Je gardais l'air ahuri et, voulant m'appliquer, je gaffais, j'étais trahie par d'anciennes peurs, en même temps que par un exubérant sans-gêne naturel... De plus, je ne connais pas grand-chose du milieu où Julien m'a introduite : en Centrale, j'ai côtoyé plus de criminelles que d'authentiques truandes. Voulant plaire à Julien et lui faire honneur en plaisant à ses amis, je dissimulais mes ignorances sous un mutisme intelligent; ou, m'efforçant de paraître affranchie et cultivée, je m'exprimais comme les héroïnes de la Série Noire ou comme une Précieuse. Mais, invariablement, j'étais ridicule.

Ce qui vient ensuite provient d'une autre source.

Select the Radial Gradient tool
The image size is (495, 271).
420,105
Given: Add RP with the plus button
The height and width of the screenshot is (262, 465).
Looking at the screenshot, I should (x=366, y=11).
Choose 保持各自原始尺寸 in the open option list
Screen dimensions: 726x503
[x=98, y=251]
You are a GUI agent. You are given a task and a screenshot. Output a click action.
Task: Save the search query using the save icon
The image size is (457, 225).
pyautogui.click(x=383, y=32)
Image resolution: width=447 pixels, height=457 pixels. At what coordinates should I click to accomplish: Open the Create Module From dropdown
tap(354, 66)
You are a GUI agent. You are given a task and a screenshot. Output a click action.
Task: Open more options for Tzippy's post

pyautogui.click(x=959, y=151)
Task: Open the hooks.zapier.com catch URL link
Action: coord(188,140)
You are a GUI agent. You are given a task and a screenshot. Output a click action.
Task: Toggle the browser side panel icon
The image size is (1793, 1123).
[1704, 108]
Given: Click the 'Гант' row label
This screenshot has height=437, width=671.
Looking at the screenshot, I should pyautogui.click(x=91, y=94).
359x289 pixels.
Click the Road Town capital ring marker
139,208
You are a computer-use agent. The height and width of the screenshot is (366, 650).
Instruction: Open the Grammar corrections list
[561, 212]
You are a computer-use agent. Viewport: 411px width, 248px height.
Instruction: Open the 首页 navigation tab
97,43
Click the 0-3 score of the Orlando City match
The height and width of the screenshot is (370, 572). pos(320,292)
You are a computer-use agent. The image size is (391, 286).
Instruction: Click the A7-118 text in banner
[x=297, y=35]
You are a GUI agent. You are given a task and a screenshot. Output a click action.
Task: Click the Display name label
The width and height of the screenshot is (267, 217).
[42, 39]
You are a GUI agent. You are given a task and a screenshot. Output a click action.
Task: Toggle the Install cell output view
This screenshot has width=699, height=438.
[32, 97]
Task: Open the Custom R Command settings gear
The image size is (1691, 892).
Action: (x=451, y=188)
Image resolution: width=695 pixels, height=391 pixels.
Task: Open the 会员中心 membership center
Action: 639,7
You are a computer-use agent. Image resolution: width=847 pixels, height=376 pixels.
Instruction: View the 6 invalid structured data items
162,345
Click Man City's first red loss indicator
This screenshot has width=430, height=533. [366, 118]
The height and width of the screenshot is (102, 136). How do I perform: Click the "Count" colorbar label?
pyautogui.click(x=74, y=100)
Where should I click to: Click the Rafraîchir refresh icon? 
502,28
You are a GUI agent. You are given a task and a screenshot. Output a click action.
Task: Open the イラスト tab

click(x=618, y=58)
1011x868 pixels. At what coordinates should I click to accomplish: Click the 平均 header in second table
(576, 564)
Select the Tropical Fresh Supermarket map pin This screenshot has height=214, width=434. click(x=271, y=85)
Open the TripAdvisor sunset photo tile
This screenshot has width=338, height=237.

Albertine Sarrazin - L'astragale


2 commentaires:

  1. Elle avait une belle plume, Albertine Sarrazin.
    Je lis cet extrait et un souvenir enfoui me revient tout à coup: une rencontre entre jeunes étudiantes de la JEC, dont j'étais, et de jeunes délinquantes. On joue au téléphone sans fil pour se mettre à l'aise. Une phrase retenue: "Paris, Londres, Amsterdam, c'est mon rêve." Du pouvoir de la littérature !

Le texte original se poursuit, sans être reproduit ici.